Take Yambuku. In 1976 as Ebola was brutally killing people in Yambuku, another deadly virus was already circulating. A number of years later, blood samples taken at the time of the original Ebola outbreak were analyzed to see if HIV-AIDS had been present in 1976, long before it had emerged on the world stage. It turns out that .8 percent of the population of Yambuku was HIV-AIDS positive in 1976.
A few years later in Kinshasa’s Mama Yemo Hospital, a brilliant cardiologist, named Dr. Bila Kapita started collecting case file after case file of patients that were dying savagely of strange opportunistic infections; they were of course dying of HIV-AIDS.

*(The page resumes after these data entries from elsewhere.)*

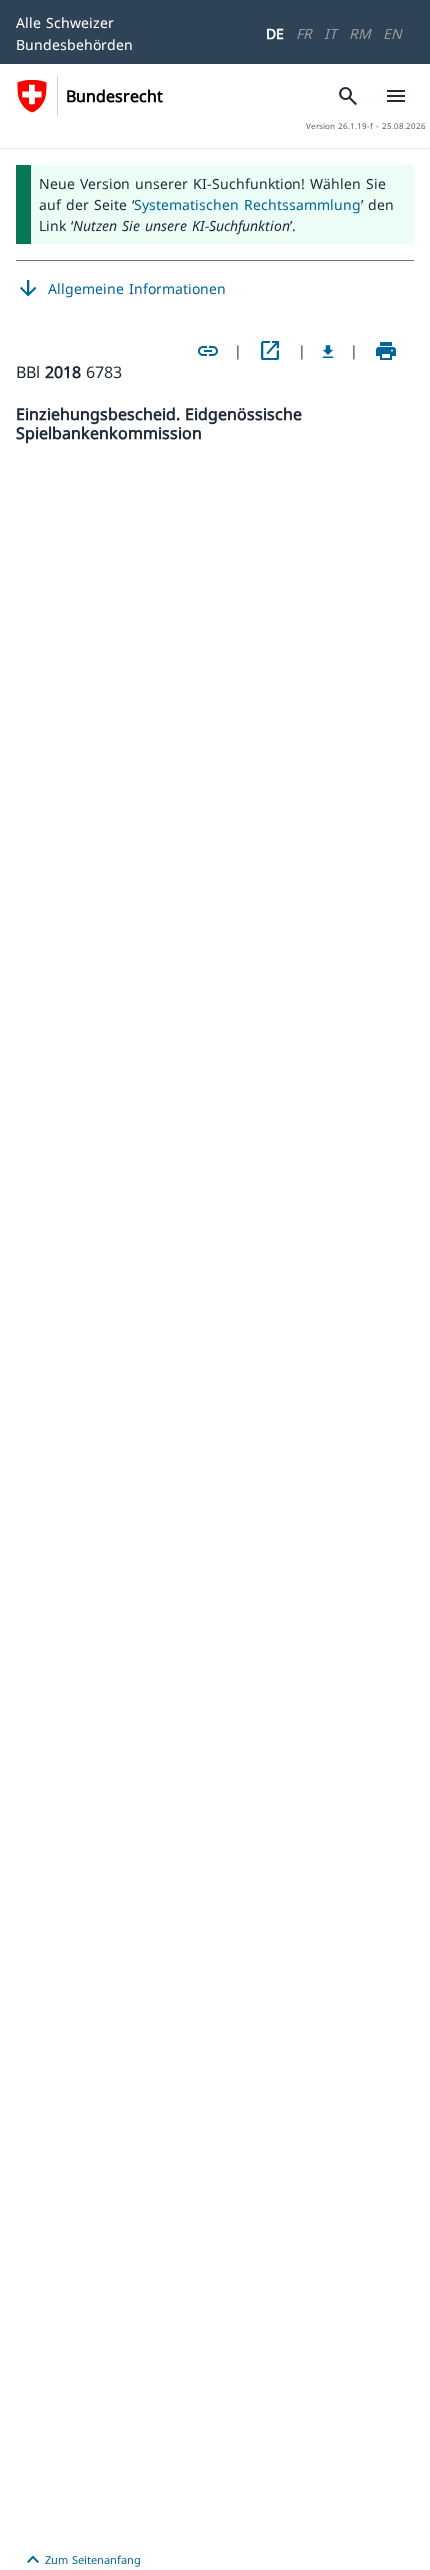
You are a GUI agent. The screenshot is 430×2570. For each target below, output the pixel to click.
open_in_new (270, 351)
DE (275, 33)
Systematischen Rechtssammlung (247, 204)
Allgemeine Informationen (121, 289)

So just when the world thought that Ebola was the most terrifying epidemic, another far deadlier epidemic, a true global pandemic was burrowing in for the long haul, an unseen enemy moving between people, moving via ship and plane around the world.
HIV-Aids would go on to kill not thousands, but 36 million people on six continents. And Dr. Peter Piot, who 38 years ago worked to identify Ebola, would find himself trying to contain a true pandemic, as executive director of UNAIDS.
As we left Yambuku I asked myself, if the healthcare system had actually gotten worse, what is happening right now in the Congo, that we don’t know? What unseen enemies, unseen viruses and bacteria, are we missing?
We have failed the people of Yambuku, the dead and the survivors. Rushing in was not enough. We need to strengthen health systems and put in place better disease detection systems. The scope of the current Ebola outbreak in West Africa is a result of our failure.
Our global connection now puts us at increasing peril. But it can also be used for good, to create global change. The choice is ours.